§ What you should do: Using the line that contains "Given: Open File Explorer from the taskbar" as the first line and the last line of the data as the final one, give every line in that range again exactly.
┌─ Input for this task
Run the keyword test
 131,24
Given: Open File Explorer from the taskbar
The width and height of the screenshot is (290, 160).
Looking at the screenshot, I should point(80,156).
└─
§ Written answer:
Given: Open File Explorer from the taskbar
The width and height of the screenshot is (290, 160).
Looking at the screenshot, I should point(80,156).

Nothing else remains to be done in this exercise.